● **PROBLEM DESCRIPTION**: Check each line of the entries below for the word "Latifa", and copy out the ones that have it.

● **EXTRACTED MATERIAL**:
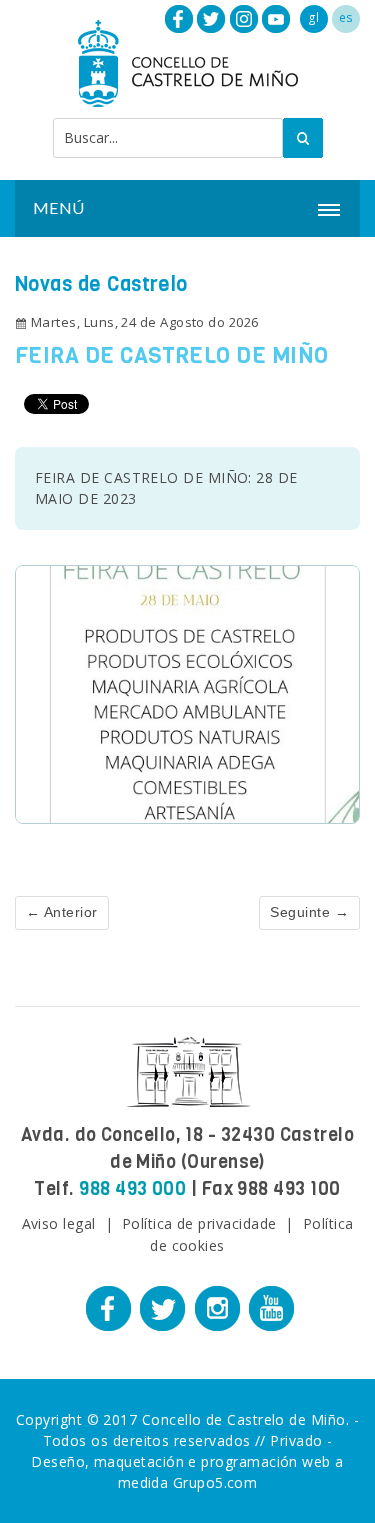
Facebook (179, 19)
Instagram (244, 19)
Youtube (276, 19)
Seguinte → (309, 912)
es (346, 17)
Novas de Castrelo (101, 284)
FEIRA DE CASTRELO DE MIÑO (171, 355)
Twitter (211, 19)
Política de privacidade (199, 1223)
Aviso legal (59, 1223)
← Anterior (62, 912)
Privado (296, 1440)
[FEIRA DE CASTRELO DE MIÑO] (187, 692)
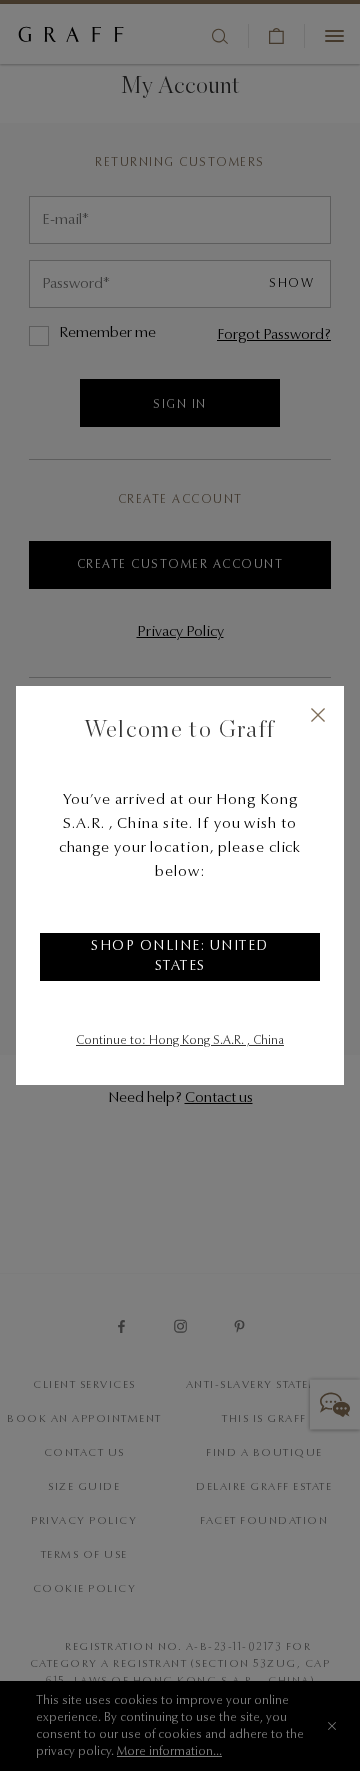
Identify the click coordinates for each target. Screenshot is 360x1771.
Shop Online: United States (180, 957)
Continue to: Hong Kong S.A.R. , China (180, 1041)
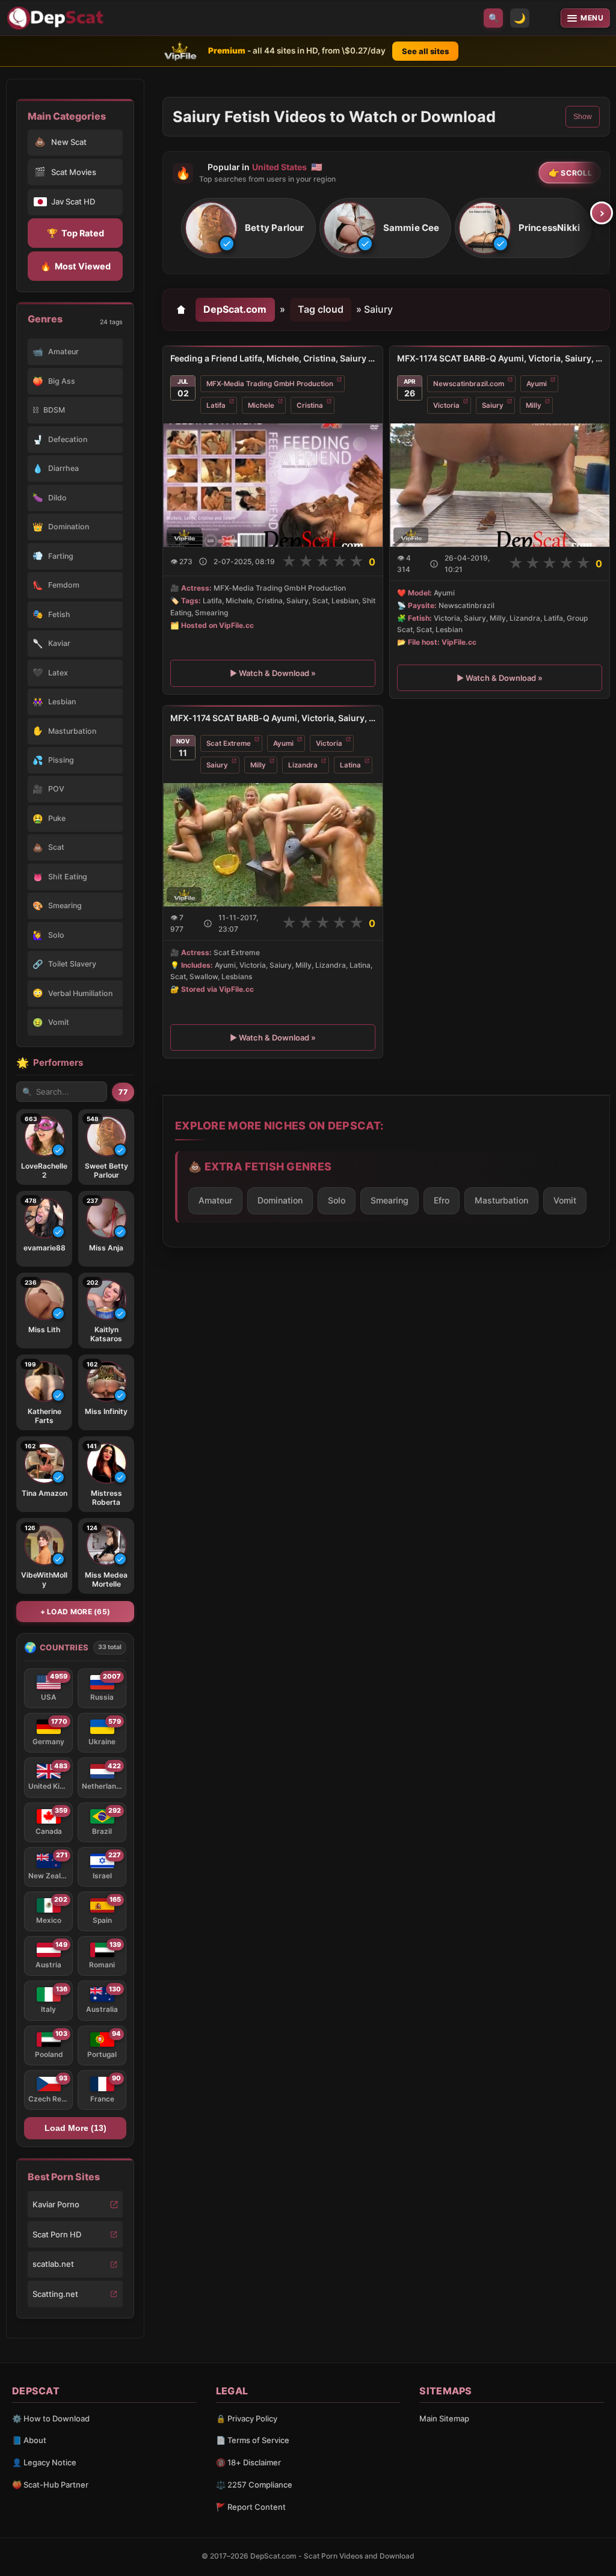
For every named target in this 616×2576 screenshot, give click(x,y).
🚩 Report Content (251, 2507)
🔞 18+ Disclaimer (248, 2462)
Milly (533, 405)
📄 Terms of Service (252, 2440)
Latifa (216, 405)
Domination (280, 1200)
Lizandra (303, 765)
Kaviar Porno (55, 2204)
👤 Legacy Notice (44, 2462)
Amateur (215, 1200)
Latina (350, 765)
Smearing (389, 1200)
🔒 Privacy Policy (246, 2418)
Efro (441, 1200)
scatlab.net (53, 2264)
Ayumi (536, 384)
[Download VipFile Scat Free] (57, 18)
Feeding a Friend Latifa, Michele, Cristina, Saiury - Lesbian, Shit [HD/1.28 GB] (272, 358)
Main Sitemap (444, 2418)
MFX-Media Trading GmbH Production (269, 384)
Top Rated (75, 233)
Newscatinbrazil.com (468, 384)
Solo (336, 1200)
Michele (261, 405)
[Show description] (203, 561)
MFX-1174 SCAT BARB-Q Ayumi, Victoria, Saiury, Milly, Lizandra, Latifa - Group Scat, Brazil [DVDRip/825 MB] (499, 358)
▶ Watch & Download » (273, 673)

● **REPLY**:
Latifa (216, 405)
Feeding a Friend Latifa, Michele, Cristina, Saiury - Lesbian, Shit [HD/1.28 GB] (272, 358)
MFX-1174 SCAT BARB-Q Ayumi, Victoria, Saiury, Milly, Lizandra, Latifa - Group Scat, Brazil [DVDRip/825 MB] (499, 358)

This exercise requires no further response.